July 1, 2005 A new golf club uses motion-detection sensors and wireless technology to coach players through the use of sound. A golfer can "hear" the speed of the swing in wireless headphones, and adjust swings accordingly. Professional golfers generate the loudest, highest-pitch sounds. Most golfers say they see improvements within 15 minutes.
LA JOLLA, Calif. -- The game of golf is all about physics, from gravity to the flex of the shaft. That's why a Yale physics professor is combining his expertise and love for the game to create an amazing new golf club.
Golf is all about the swing.
"You're not supposed to swing hard to get the ball far, you're supposed to control the club and yourself to hit the ball farther," says Tom Wyer, an assistant golf pro at Torrey Pines Golf Course in La Jolla, Calif.
Physicist Robert Grober has combined his professional experience with his passion for golf to create a device that offers real-time audio feedback to help you get the swing of things.
"When you can hear your motion, that turns out to be a very useful thing," says Grober, of Yale University in New Haven, Conn.

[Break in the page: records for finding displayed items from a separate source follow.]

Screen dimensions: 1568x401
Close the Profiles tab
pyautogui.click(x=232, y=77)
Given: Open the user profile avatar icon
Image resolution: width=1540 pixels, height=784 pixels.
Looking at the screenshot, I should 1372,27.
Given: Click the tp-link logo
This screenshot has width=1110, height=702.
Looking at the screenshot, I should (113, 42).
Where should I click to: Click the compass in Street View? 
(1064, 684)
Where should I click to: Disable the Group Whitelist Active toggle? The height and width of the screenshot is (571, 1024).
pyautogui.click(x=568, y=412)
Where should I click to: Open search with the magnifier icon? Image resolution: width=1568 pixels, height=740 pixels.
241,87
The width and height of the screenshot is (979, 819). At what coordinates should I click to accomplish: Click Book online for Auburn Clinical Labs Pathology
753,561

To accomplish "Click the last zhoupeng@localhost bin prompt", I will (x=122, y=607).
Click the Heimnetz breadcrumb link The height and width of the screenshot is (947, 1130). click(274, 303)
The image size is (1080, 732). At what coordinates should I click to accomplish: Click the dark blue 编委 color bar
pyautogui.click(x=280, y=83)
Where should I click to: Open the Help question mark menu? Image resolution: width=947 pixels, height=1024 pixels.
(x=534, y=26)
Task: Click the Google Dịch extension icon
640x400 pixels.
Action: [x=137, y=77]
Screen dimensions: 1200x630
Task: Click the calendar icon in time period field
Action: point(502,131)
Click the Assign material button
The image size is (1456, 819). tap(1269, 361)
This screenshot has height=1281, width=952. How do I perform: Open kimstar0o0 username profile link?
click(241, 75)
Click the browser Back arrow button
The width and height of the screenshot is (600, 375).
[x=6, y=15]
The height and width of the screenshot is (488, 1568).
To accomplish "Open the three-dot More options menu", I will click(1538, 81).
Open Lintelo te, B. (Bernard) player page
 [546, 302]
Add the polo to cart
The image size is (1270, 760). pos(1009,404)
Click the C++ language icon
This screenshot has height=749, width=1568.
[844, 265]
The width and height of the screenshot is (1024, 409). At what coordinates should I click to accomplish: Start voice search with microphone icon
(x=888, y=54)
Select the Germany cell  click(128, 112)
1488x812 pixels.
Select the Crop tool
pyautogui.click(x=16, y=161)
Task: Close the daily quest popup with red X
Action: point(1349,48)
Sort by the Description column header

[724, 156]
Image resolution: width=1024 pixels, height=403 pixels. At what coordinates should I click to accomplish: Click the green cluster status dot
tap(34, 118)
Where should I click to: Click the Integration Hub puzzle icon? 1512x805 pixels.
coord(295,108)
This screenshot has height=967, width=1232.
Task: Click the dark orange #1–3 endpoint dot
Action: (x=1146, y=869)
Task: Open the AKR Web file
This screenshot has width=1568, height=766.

Grober's Sonic Golf Club uses motion-detection sensors and wireless technology to coach the user. When a player swings, sensors measure the speed of the club. This triggers an electrical signal picked up by wireless headphones. The player hears an orchestra of sounds from low to high pitch so they can "hear" the speed of their swing.
"It can help people make real changes in their golf swing," Grober says, "just by changing what they hear instead of telling them physically to do this or that or the other thing with their hands mechanically."
The technology can easily be inserted into any golf club. The sound is different for each person, but when professional golfers swing, they generate the loudest, highest pitch sound when hitting the ball.
Beginning golfers, like Kimberly Malasky, often create a high-pitch sound before or even after they've smacked the ball. After using the Sonic Golf Club, Malasky says, "I felt that I had more control over my swing whereas before I think my swing was more, kind of, all over the place." It's a physics lesson she hopes to take to the tee.
PGA professional Bill Greenleaf has tested the Sonic Golf Club with 40 golfers. He says 98 percent of them made a dramatic improvement in their swing within 15 minutes. The Sonic Golf Club should be available to consumers in January for about $400.
HOW IT WORKS: Robert Grober's Sonic Golf tool uses motion-detecting sensors. When a player swings the club, sensors located in the shaft send wireless signals to a small base station receiver placed a few feet away. The receiver contains a microprocessor and a sound card that unravels the signal from the sensors and converts it into an audio "soundscape" representing the various speeds of the club during the backswing and downswing. A slow swing produces soft, low-pitched notes; a fast swing produces loud, high-pitched tones. These are transmitted back to the player through a set of wireless headphones. The golfer can then adjust his or her motion to generate the sound of a perfect swing.
WHAT MAKES A PERFECT SWING: Grober collected data during initial tests with PGA players and coaches. He found that when professional golfers swing, they generate the loudest, highest-pitched sound right when they contact the ball. They also produce absolute silence at the top of the backswing before making the transition to their downswing.
This fits with what is known about the physics of a golf swing. It is an excellent example of angular motion. The swing produces a twisting force, called a torque, on the club, changing the club's speed. To get the longest drive, the key is how fast the club head is traveling at the bottom of the swing. The faster it is moving when it hits the ball, the more kinetic energy will be transferred to the ball, and the further it will travel.
Most professional golfers can reach a club head speed of 100 mph at the bottom of their swing; Tiger Woods, known for having one of the longest drives in the sport, can reach speeds as high as 125 mph. Among other key elements, Woods reaches as far back as possible at the start of the swing to extend his range of motion and give the club a greater distance over which to accelerate. He builds up the club's speed as he swings by turning his torso quickly, then drives through the ball, allowing the club head's momentum to extend his follow-through swing far around his back. The result is a long and smooth rotation of the club head.
WHAT IS BIOFEEDBACK: Biofeedback is a technique that allows people to control not just a golf swing, but also their unconscious body functions, such as breathing. The person is connected to a device via electrodes that pick up electrical signals from the body. He or she then receives audio or visual cues to indicate changes in unconscious body activities involving the muscles, skin, heart and sweat glands, among other organs. The process is often a matter of trial and error as the person learns to make adjusts to control their physiological functions.